Infatti, se la democrazia rappresentativa è una forma democratica che può essere
applicata su grandi popolazioni, il problema, nel momento della sua espansione,
è proprio quello di organizzare le masse. Ed è in questo che si inseriscono i
partiti, i quali assumono come ruolo originario quello di organizzare e
rappresentare quelle masse di cittadini ai quali non era inizialmente riconosciuto
il diritto di voto. E questo diritto di partecipazione politica per le masse, come
diritto elementare di cittadinanza, viene a essere riconosciuto dai partiti molto
prima che dallo stato (Calise 1994, 5). Come si può comprendere, quindi, i partiti
diventano i principali promotori della democratizzazione dello stato, la quale è
progredita di pari passo con l’accesso dei partiti al controllo delle istituzioni
statali, non ultima quella dell’esecutivo. I partiti che precedentemente erano stati
tenuti fuori dallo stato, durante le fasi della democratizzazione, legittimati dalle
masse, hanno il ruolo di riorganizzare le istituzioni statali fino ad assumerne il
loro comando, occupandole con i propri uomini. È per questo, che fino a qualche
anno fa, si poteva parlare di “Stato dei Partiti” (Calise 1994, 5), in tutte le
democrazie occidentali. Quindi, i partiti che nascono per intercettare e governare
le domande di un elettorato che coinvolge l’intera società, si affermano come
organizzazioni autonome e indipendenti, che ad un certo punto arrivano a gestire
un intero sistema politico, all’interno del quale assumo il monopolio sulle risorse
istituzionali sia in termini di accesso che di gestione (Calise 2016, 11-16).

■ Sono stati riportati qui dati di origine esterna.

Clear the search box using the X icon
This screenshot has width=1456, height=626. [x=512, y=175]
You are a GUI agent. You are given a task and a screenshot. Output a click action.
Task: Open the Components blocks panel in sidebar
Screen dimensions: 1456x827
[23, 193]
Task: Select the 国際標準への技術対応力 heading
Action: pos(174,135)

Quello che in questa sede maggiormente ci interessa è il ruolo che i partiti
svolgono nell’istituzione dell’esecutivo, dove, anche in questo caso, hanno
assunto un ruolo fondamentale, in quanto sono arrivati a gestire in pieno questo
potere. Per indicare proprio questo ruolo dominante dei partiti al governo è stato
coniato il termine Party Government (Wildenmann 1986, 3 cit. da Calise 1994,
3), il quale è stato poi declinato con altri termini in base alle caratteristiche
specifiche che ha assunto nei vari paesi, ad esempio possiamo citare lo Spoils
system americano, il Parteienstaat tedesco, il modello Westminster britannico
(Calise 1994, 13-39) o la Partitocrazia italiana.